Acquisition

Here’s how Ellen Lord grades the Pentagon’s most expensive programs

WASHINGTON – As the Office of the Secretary of Defense gives more control of major defense programs back to the individual services, the Pentagon’s final acquisition, technology and logistics head has created a new system to maintain oversight and track how programs are performing.

Ellen Lord, who on Feb. 1 transitions from AT&L head to be the first undersecretary of defense for acquisition and sustainment, said she has developed and implemented a new system for tracking the 87 major defense acquisition programs (MDAPs) which together make up almost 96 percent of the Pentagon’s acquisition funding each year.

The goal, she told reporters, is to be able to present Secretary of Defense Jim Mattis with a monthly “stoplight” report that gives him a quick summary of how the Pentagon’s most vital programs are doing.

The system, which is color-based, was set up in September, and at this point Lord said there were “six or so” of the 87 MDAPS that would be marked as red.

But Lord warned that status is not indicative of just one issue, but rather part of an all-in evaluation of where the program is and how it is meeting the needs of the combatant commanders.

“This does not just talk about programatics or about how we’re doing versus that contractor. It backs up to the [combatant commands], the warfighter and what they need in the AOR and if they have enough of something,” Lord said.

“And in some areas we might be constrained in supply, and that’s a whole other area that we’re talking about because we want to make sure that we’ve got that demand signal appropriately and we’re characterizing where we are on a program relative to demand signal.”

The plan is to do monthly program reviews between Lord’s team in the new A&S office and the relevant officials at the service level. And even if the score for a program doesn’t vary much month-by month, Lord believes the exercise itself will pay off for her organization.

“The process of doing it is probably the most important thing because it drives critical thinking and analysis,” she explained. “What we’re doing is, frankly, trying to look at the forest versus the trees if you will. And what we want to do at senior leadership levels is make sure we focus our time and effort on the critical few programs.”

When Lord took office, she made it a priority to begin pushing decision authority on programs down from the OSD level to the individual services, something that was expressly desired by key members of the Congressional defense committees.

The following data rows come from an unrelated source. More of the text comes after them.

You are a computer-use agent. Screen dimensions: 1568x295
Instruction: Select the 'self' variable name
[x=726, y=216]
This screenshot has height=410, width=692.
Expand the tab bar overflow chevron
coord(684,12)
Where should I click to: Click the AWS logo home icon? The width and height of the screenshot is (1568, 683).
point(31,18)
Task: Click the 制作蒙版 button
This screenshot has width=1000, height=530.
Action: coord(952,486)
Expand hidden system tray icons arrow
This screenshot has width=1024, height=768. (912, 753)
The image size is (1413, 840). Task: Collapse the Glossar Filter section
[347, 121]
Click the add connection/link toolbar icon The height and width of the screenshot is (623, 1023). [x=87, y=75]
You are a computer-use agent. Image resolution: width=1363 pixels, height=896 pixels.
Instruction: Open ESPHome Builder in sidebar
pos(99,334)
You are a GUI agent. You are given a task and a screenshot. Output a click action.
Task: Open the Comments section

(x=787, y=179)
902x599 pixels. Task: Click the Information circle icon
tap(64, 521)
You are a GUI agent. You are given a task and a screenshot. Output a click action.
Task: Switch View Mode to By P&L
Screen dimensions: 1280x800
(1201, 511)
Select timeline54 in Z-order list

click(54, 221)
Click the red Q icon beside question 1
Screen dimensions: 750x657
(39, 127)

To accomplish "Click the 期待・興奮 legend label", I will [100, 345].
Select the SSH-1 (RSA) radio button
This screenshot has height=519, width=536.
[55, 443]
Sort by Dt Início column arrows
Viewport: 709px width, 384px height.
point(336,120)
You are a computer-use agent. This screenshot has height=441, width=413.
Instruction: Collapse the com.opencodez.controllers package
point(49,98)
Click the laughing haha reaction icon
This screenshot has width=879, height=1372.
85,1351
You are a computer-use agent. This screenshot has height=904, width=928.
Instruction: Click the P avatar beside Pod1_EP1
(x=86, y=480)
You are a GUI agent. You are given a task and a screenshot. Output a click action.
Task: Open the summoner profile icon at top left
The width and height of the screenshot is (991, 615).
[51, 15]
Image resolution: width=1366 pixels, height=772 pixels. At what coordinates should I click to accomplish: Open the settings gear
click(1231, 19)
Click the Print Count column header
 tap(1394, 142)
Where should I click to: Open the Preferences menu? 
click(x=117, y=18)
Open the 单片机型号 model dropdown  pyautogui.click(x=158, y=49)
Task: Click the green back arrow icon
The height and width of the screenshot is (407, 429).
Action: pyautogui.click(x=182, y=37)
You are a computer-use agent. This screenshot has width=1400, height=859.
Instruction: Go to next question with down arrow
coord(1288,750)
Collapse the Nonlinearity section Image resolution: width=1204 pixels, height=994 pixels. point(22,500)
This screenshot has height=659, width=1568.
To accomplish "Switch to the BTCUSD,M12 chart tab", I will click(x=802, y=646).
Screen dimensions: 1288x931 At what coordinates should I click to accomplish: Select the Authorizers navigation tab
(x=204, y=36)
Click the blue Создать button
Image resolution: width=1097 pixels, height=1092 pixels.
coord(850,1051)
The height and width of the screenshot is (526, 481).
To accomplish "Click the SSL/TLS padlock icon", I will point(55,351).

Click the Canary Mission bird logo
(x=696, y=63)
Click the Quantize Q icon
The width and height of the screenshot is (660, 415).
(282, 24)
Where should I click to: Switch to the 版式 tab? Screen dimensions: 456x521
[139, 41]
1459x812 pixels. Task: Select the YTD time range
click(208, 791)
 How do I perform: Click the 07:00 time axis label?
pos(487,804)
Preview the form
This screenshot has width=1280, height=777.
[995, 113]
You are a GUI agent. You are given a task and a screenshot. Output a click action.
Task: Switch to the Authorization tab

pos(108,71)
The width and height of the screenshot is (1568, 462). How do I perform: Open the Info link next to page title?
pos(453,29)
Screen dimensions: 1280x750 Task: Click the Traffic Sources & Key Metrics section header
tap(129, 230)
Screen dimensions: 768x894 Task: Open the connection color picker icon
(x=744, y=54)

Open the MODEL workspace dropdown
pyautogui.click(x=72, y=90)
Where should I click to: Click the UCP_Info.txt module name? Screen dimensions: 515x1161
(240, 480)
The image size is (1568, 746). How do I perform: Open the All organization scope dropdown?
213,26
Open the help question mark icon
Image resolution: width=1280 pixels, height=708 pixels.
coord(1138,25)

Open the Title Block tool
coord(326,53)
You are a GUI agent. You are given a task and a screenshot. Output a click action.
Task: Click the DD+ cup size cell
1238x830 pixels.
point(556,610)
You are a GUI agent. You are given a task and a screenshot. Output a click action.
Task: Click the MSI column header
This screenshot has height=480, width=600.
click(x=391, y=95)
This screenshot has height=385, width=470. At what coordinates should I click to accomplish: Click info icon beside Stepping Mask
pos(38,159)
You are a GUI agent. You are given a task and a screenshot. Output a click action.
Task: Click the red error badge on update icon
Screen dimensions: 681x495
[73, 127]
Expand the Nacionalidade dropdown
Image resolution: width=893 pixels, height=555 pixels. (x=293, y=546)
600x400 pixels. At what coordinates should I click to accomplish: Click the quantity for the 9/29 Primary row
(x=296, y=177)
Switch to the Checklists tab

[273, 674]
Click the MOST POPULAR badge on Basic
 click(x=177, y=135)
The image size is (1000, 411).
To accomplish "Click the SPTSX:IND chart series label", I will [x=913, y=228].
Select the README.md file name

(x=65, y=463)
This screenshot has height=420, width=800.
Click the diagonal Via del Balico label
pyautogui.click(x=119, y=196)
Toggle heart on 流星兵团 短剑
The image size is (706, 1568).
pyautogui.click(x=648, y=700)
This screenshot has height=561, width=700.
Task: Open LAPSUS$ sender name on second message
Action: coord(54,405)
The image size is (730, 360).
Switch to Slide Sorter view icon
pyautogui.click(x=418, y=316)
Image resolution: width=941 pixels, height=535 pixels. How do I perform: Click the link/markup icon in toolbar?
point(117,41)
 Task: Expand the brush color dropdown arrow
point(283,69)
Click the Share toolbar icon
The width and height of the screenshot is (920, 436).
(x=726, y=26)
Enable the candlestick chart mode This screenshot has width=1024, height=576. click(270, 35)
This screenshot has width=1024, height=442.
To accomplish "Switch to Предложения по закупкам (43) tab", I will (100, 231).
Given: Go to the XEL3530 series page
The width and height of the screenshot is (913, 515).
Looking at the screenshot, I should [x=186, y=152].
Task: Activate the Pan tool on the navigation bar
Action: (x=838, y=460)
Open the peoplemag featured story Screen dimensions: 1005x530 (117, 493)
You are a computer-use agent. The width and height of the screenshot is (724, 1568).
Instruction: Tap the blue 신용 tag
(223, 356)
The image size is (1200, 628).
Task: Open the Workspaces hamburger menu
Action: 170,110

As of Dec. 12, 73 of the 87 MDAPs were directly under service control – 18 with the Army, 34 with the Navy, and 21 with the Air Force. Critics of pushing these down to the service level and out of OSD expressed concern that could lead to a lack of oversight, something Lord denied.

“Although we’ve delegated significant programs that doesn’t mean we’re not looking at those once a month and asking questions,” Lord said. “There will be oversight.”